Jean-Luc Mélenchon a traité le journaliste de France 2 de «larbin», de «salaud» et de «laquais» dans une séquence prise sur le vif – et vue par 195 000 internautes sur You Tube –, après le visionnage d'une interview télévisé de Xavier Mathieu, syndicaliste CGT des «Conti».

Depuis, il a refusé de s'excuser et ne s'est pas privé de railler les réactions confraternelles qui se sont manifestées ici ou là («Vous avez vraiment que ça à foutre, a t-il lâché sur France Info. Vous congratuler, vous entr'aimer, vous entr'interroger, pauvres petits chéris, on a osé dire du mal de vous…»).

Dans son blog, l'homme politique indique le 14 octobre qu'il a renoncé à se rendre dans l'émission de Ruth Elkrief sur BFM TV au motif qu'elle a déclaré «ne pas voir de différence» entre Le Pen et lui. Le 12, il avait profité du micro de Jean-Jacques Bourdin sur BFM TV et RMC pour enfoncer le clou: «Je mets en cause un système dans lequel il y a une cohérence, au-delà de la raison, d'un corporatisme noir pour défendre le droit d'un journaliste d'insulter un ouvrier.»

David Pujadas, qui a obtenu le soutien de sa direction, avait demandé au syndicaliste s'il regrettait les dégâts matériels occasionnés par les salariés de Continental dans une sous-préfecture après la fermeture de leur usine, si «la fin justifiait les moyens» et s'il lançait un «appel au calme».

Sur le blog Information 2.0 de Marie Bénilde, du Monde diplomatique, un article résume l'état d'esprit d'une partie de la gauche.
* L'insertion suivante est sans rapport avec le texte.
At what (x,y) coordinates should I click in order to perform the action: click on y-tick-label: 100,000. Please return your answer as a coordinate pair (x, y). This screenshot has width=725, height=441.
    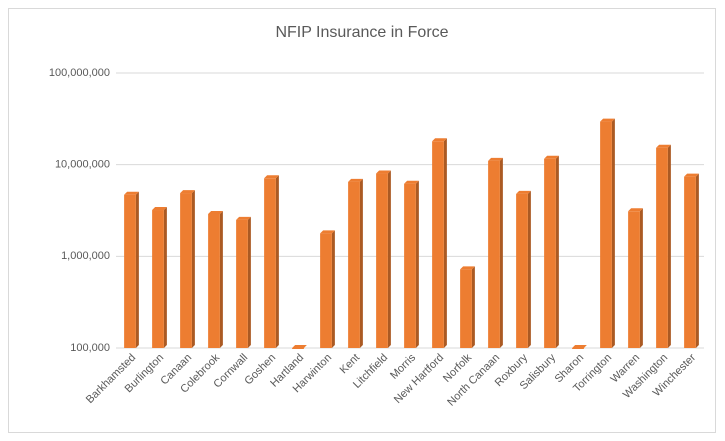
    Looking at the image, I should click on (90, 348).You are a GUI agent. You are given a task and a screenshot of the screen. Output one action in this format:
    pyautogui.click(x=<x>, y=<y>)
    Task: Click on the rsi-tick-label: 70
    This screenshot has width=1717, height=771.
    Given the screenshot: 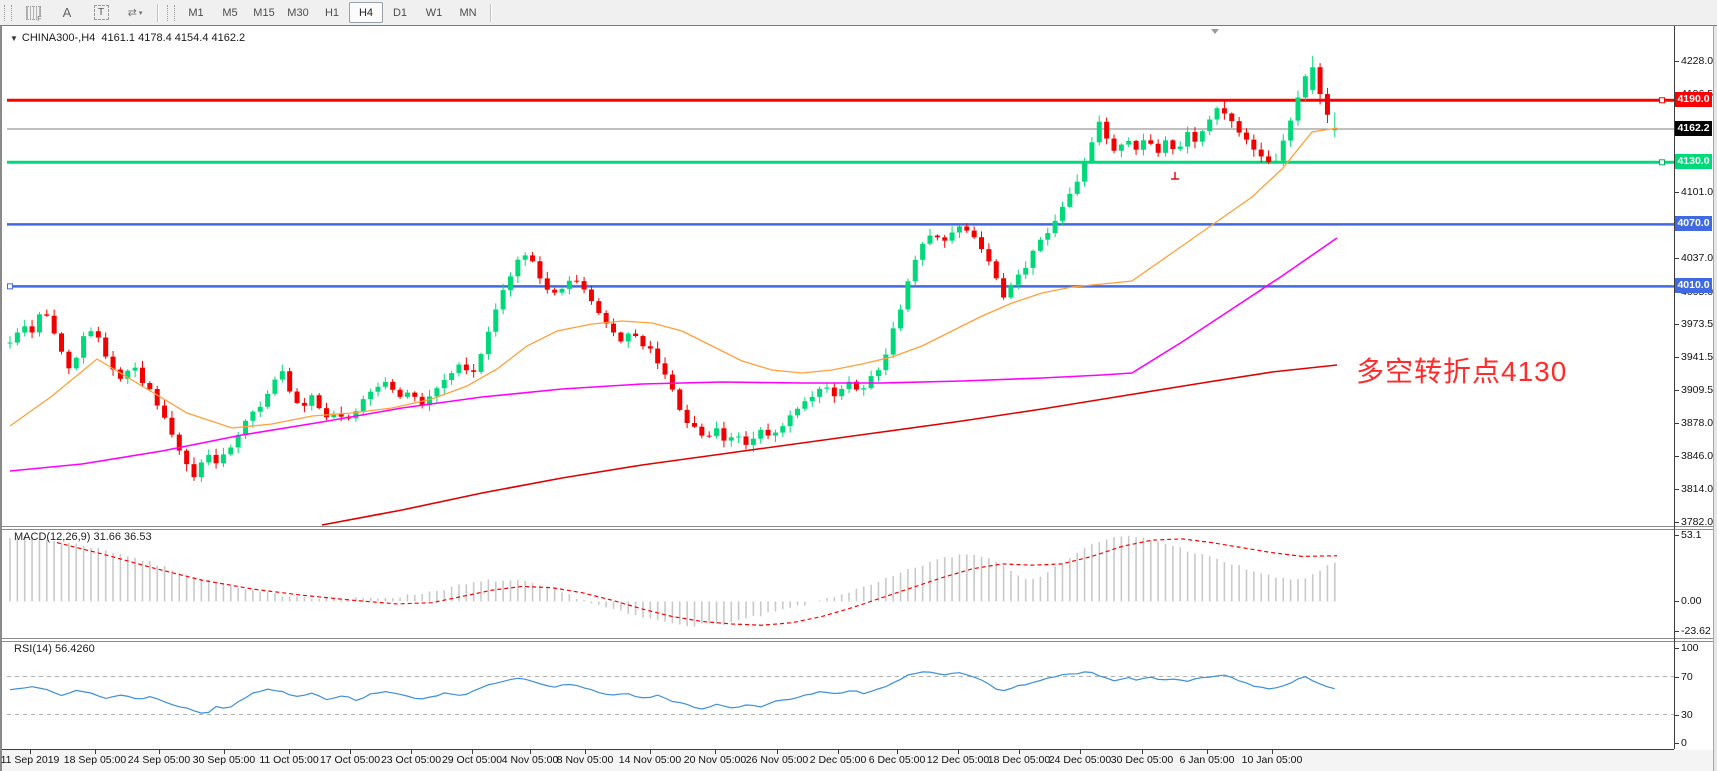 What is the action you would take?
    pyautogui.click(x=1687, y=676)
    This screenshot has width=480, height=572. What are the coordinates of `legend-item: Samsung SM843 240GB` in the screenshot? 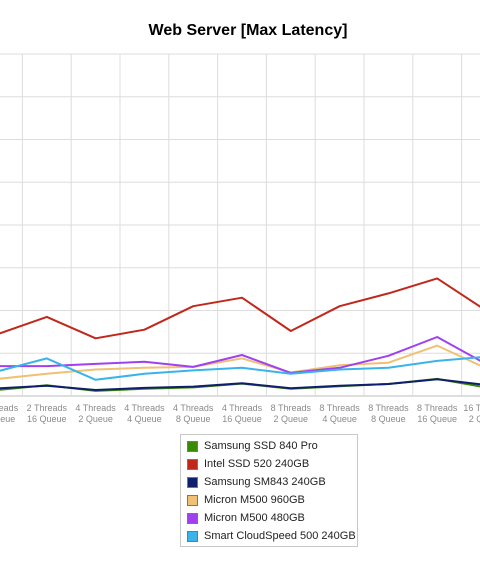 It's located at (269, 482).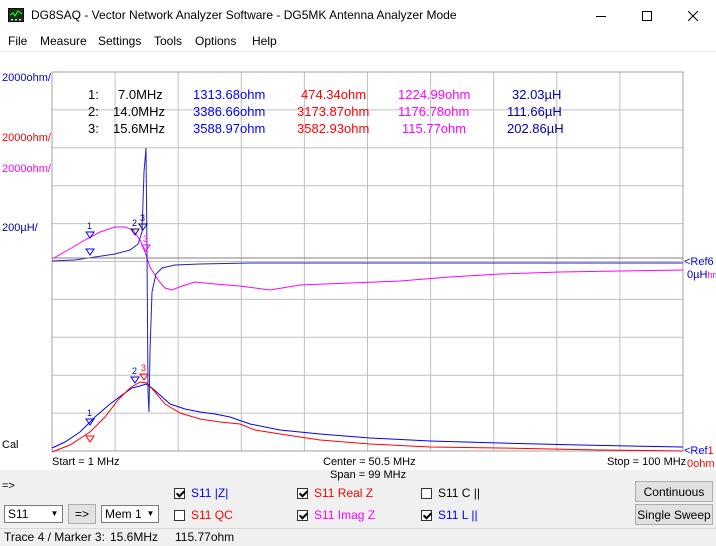 The height and width of the screenshot is (546, 716). I want to click on maximize-button, so click(647, 16).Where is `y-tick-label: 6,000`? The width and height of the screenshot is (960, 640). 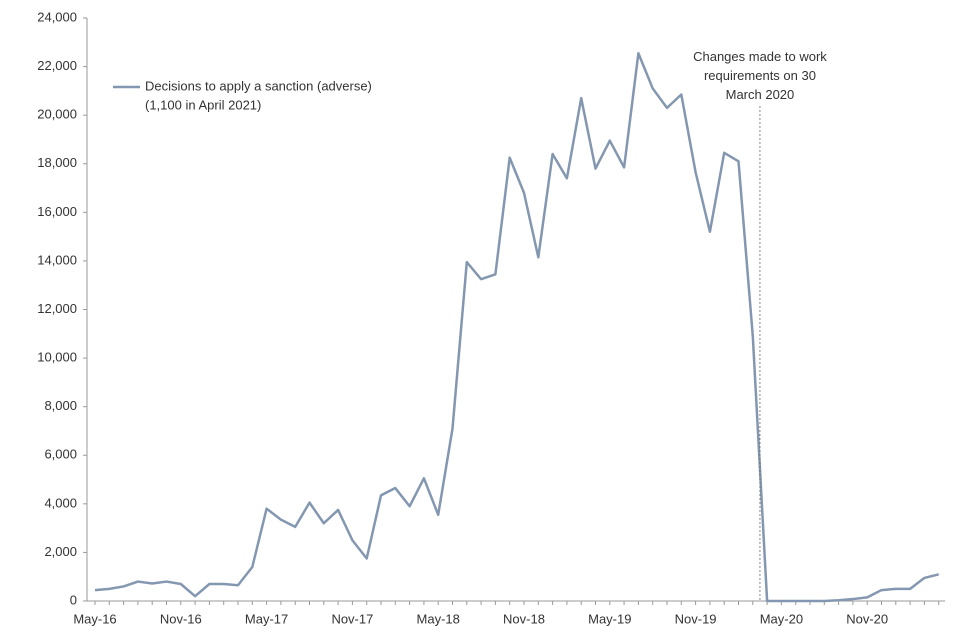 y-tick-label: 6,000 is located at coordinates (60, 454).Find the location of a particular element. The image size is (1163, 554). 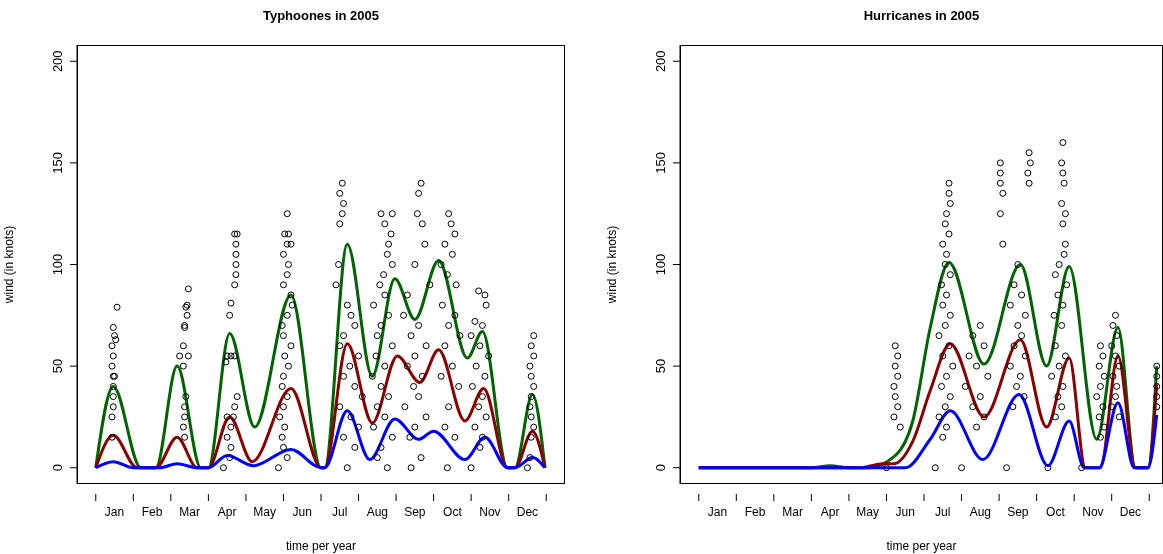

chart-title: Hurricanes in 2005 is located at coordinates (922, 16).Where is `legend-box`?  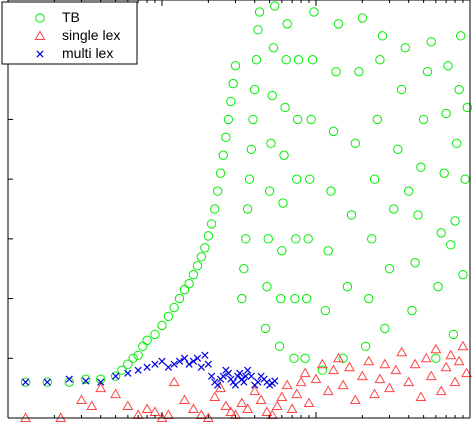 legend-box is located at coordinates (70, 33).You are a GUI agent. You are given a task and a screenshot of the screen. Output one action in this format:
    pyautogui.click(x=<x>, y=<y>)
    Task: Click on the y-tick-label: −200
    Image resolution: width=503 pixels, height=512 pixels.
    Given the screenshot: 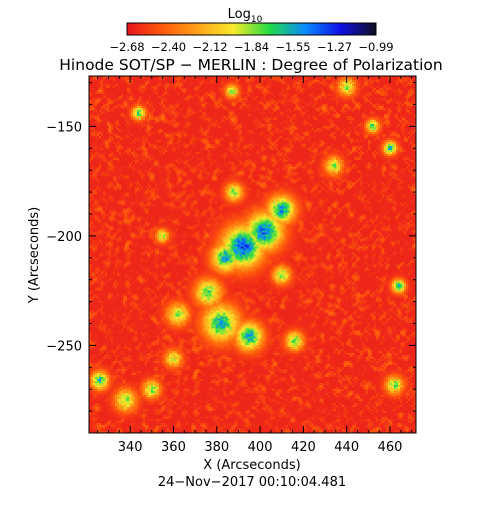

Non seulement la colère de Jean-Luc Mélenchon est comprise, mais les commentaires outragés de certains journalistes vedettes volant au secours de Pujadas leur reviennent comme un boomerang.

Pour cette blogueuse, Mélenchon «réagit en téléspectateur bouillant à un certain type d'interview convenu de David Pujadas, dont la violence des propos s'efface parfois derrière le ronronnement du présentateur».

Un commentaire signé «Grommeleur» s'interroge: «Combien de millions de spectateurs s'expriment-ils de la même manière que Mélenchon quand ils regardent le JT en famille?» En somme, l'internaute se reconnaît dans l'homme de gauche tempêtant contre l'expression d'un pouvoir médiatique en déphasage avec la réalité sociale du pays. «Les écoles de journalisme semblent très bien enseigner… le corporatisme», pointe, narquois, Chris15 sur lenouvelobs.fr.

Jean-Luc Mélenchon, bien sûr, compte aussi des détracteurs. «Un peu marre de cette horde de politiciens qui ne savent que faire que du poujadisme en insultant ou en dénigrant les journalistes», indique «Géraaaard», sur lefigaro.fr.

Mais, comme pour le député PS Arnaud Montebourg, qui avait dénoncé en TF1 la «télé du fric», de «la droite» et des «idées qui détruisent la France», c'est aussi l'écho médiatique qui étonne.

Soit le journaliste qui interroge est jugé «agressif» (Jean-Pierre Elkabbach, en l'occurrence), soit la médiatisation du buzz laisse perplexe. Sur Canal+, Arlette Chabot exhibait ainsi le récent livre de Jean-Luc Mélenchon intitulé Qu'ils s'en aillent tous avec cette dédicace: «Ça vous concerne bien sûr.» Promo ou maso?

 

«Un contexte de suspicion»

Aurélien Le Foulgoc, maître de conférences à l'université de Cergy-Pontoise, auteur de Politique & Télévision (INA Editions)

«Traditionnellement, les politiques se plient au format médiatique. Là, on observe une crispation en raison d'un contexte de suspicion. Que ce soit une façon d'exercer un franc-parler pour Montebourg ou de se singulariser pour Mélenchon, cela renvoie aux liens particuliers entre le pouvoir et les médias. La stigmatisation des journalistes vedettes renvoient à l'avant 1981, quand la gauche réclamait le départ de Duhamel et d'Elkabbach. On croyait ce genre de thématiques un peu dépassé. Il n'en est rien. Parallèlement, il y a diversification des formes de l'information politique puisque les interlocuteurs ne sont plus seulement les journalistes, mais les animateurs. Les politiques font leur marché.»